During his speech at the Conservative Political Action Conference (CPAC) Friday, Trump’s National Security Advisor, Mike Waltz, said, ‘Here’s the bottom line: President Volodymyr Zelenskyy is going to sign that deal, and you will see that in the very short term.’ 

Waltz also told ‘Fox & Friends’ this week that Ukraine should ‘tone down’ its criticism of Trump and ‘come back to the table’ to work out an economic deal with the U.S.

The deal for U.S. access to Ukraine’s rare earth minerals is part of broader negotiations to end the war in Ukraine after Russia invaded the country in 2022. 

Treasury Secretary Scott Bessent told Fox News Wednesday Trump is creating a ‘win-win’ partnership between the United States and Ukraine with the deal days after meeting with Zelenskyy in Kyiv.

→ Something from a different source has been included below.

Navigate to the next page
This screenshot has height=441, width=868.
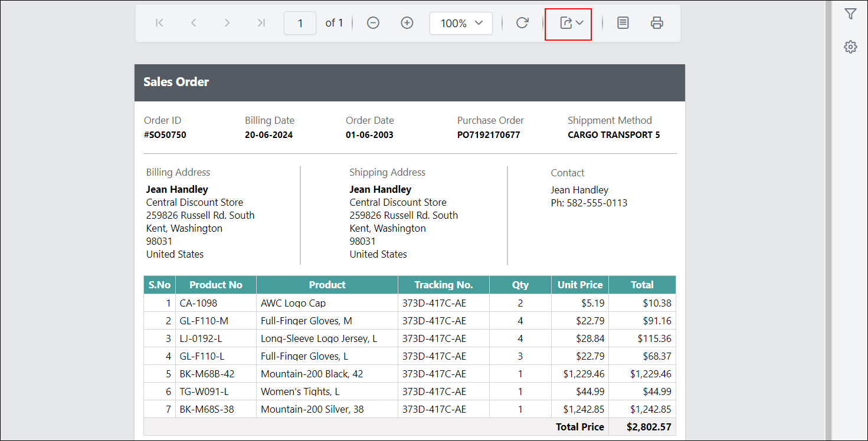(x=227, y=23)
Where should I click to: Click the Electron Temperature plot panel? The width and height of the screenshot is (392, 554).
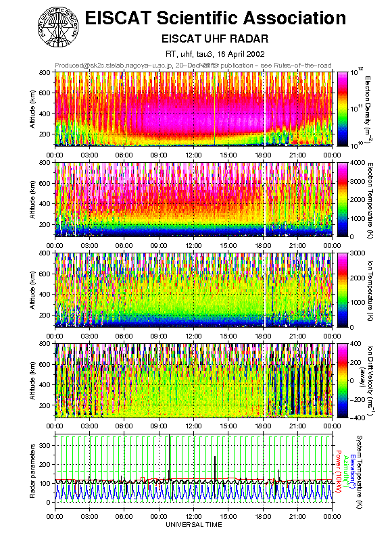click(193, 199)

‘Part of my trip was to go and tell the Ukrainian people that we wanted an economic partnership with them,’ Bessent told Bret Baier on ‘Special Report.’ 

‘So, President Trump’s vision is [to] bring the Ukrainian people and the American people closer together economically, show the Ukrainian people that we support them, show the American people that the money that is going into Ukraine, that there is going to be a return, that there’s going to be a long-term partnership.’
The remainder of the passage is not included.